There are many stories in their marriage that illustrate this drastic dissimilarity. As The Equuschick made her slow and groggy way through the kitchen, she had no idea that he was about to spring another one The Equuschick.

“So,” he says, “my college class is going on a fieldtrip to Chinatown in Chicago today.” “Oh,” The Equuschick said. This was the first she’d heard of this. She wasn’t sure where he was going with it. “Are we allowed to go with you?” “Let’s go,” he says. “We need to leave the parking lot of the school by 9:15 am.”

The Equuschick had a Moment. She considered this. Then she surprised herself by not only agreeing, but not freaking out about it. (Being married to this man for only four and a half years has already stretched her flexibility muscles considerably.)

Mind you, she did ask this very important question. “Just out of curiousity, when did you first find out about this field trip and why did you only tell me this morning?” The Equuschick always strives to understand this approach to life of his. It takes the phrase “one day at a time” to a whole new level.

But his response was in fact, on some level, unusually rational. He had known about the field trip for a long time but was not planning on going at all because he was already swamped. On Tuesday he had discovered that if he did not go, he would have to write yet another paper, so on Wednesday, he was planning on writing a paper, but by Thursday morning, he had decided that he needed a serious break from the writing of papers. The Equuschick was inclined to agree with him. The overall reasoning went like this: A paper, only three pages even, meant three more hours at the library away from home and family, whereas a trip to Chinatown was something we could all do together and enjoy.

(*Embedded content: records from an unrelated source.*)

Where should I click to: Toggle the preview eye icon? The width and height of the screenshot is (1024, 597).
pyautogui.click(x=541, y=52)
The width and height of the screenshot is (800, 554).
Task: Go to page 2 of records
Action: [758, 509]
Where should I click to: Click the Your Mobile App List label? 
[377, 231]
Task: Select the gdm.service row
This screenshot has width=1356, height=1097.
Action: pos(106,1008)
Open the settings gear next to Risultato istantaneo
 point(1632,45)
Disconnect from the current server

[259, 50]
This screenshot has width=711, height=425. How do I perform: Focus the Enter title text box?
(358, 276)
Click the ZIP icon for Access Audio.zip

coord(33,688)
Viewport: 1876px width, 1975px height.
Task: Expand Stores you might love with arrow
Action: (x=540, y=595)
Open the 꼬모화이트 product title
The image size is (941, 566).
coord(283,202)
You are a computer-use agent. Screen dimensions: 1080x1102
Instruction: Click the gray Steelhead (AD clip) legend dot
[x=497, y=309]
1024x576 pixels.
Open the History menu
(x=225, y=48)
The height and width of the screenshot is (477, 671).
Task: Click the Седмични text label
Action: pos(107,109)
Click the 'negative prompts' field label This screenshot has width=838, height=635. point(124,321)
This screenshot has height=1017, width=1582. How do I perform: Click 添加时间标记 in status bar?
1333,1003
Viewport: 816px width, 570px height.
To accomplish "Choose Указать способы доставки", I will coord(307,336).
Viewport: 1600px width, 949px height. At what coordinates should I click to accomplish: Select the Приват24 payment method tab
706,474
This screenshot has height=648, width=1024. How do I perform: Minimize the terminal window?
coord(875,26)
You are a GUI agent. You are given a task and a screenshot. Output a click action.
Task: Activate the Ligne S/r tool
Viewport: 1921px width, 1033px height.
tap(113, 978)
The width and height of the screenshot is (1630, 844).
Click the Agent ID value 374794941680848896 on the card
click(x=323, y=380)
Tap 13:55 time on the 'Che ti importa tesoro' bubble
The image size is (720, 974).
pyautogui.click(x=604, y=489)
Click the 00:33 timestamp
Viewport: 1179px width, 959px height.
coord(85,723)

The Equuschick did take about twenty minutes on the couch drinking water and playing on facebook, and Shasta’s patience muscles are growing as well as The Equuschick’s flexibility muscles, because he tolerated this and did not rush or hassle her, even though her”collecting herself”, as she calls it, is a process he really regards as totally incomprehensible. He comes preassembled or something.

The Equuschick is still not quite sure how it happened, but by 9 am she was in the parking lot of the college with three children 3 and under, dressed and ready to go to Chicago.

Well, ready, that is, in Shasta’s terms. For snacks they had a bar of cheese and a can of olives. For water,well,they didn’t have water bottles because The Equuschick doesn’t think well in a hurry. She was also very resigned to the fact that they were going to be spending money. Lots of money.

The Dread Pirate Grasshopper was distressed by the lack of water. In fact, he has been distressed about alot of things lately. He’s been consistently on the verge of a melt-down for the last couple of weeks and The Equuschick has been struggling to maintain some Meltdown Tolerance. (This is a term she defines as the ability to maintain her own inner peace while the 3 mos is screaming to be fed, the 2 year old is peeing on the floor, and the 3 and a 1/2 yr old is on the floor in sackcloth and ashes because Mommy Broke His Banana.)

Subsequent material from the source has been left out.